Cinco meses y dos semanas después del atentado  contra el abogado José Jordi Veras Rodríguez, las autoridades del Ministerio Público y Policía Nacional anunciaron la solución del caso con imputaciones directas a presuntos autores intelectual y materiales.

La  investigación permite establecer responsabilidades para acusar más allá de la duda razonable al empresario y reo Adriano Román, planificador y financista de la trama, y a otros tres señalados como sicarios.

Este es un triunfo de la persistencia, paciencia y convencimiento de los investigadores quienes, pese a campañas de maledicencia que pretendieron manchar honras, lograron validar la tesis inicial sobre el intento de asesinato del abogado y comentarista de televisión, cuando llegaba al canal 25 en la madrugada del 2 de junio.

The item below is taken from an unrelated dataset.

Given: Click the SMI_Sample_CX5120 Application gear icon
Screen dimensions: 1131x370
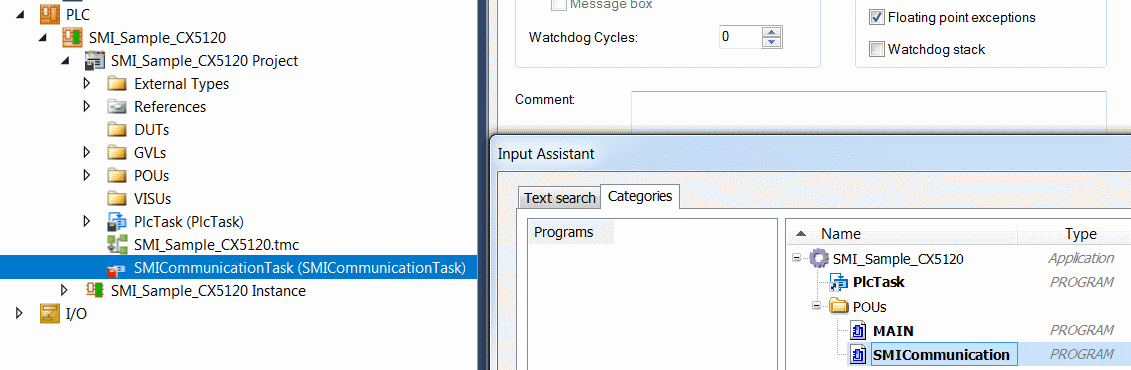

Fue la mente perversa de un sicópata como el empresario recluido en el Centro de Corrección y Rehabilitación Rafey-Hombres, la que urdió la trama contra el abogado que logró ganancia de causa con condenando a 20 años de prisión a Román, por también intentar asesinar su ex esposa Miguelina Llaverías, con un patrón de ejecución muy parecido al presente.

Román tiene un prontuario delictivo harto conocido en la comunidad de Santiago que se remonta a 1976 y que toca a su familia e inquilinos, desde tiempos en que su poder económico avasallaba los estamentos judiciales, religiosos y sociales cuando la justicia era cenicienta de los poderes públicos.

Lo más deleznable, quizás, tras conocerse los detalles  de este suceso, es que medios de comunicación y “opinadores” se prestaran a propalar campañas pagadas para calumniar e infamar a la víctima y su familia.

Han revelado las autoridades que el instinto de este sicópata no descansa y que tenía el designio criminal de patrocinar atentados contra periodistas que se interesaron mucho en difundir su historial delictivo, y es obvio que sus maquinaciones requerían de colaboración pagada.

 La solución  del caso tranquiliza a la opinión pública, y  en especial al abogado Negro Veras… Y pone un lastre moral en la conciencia de los malvados.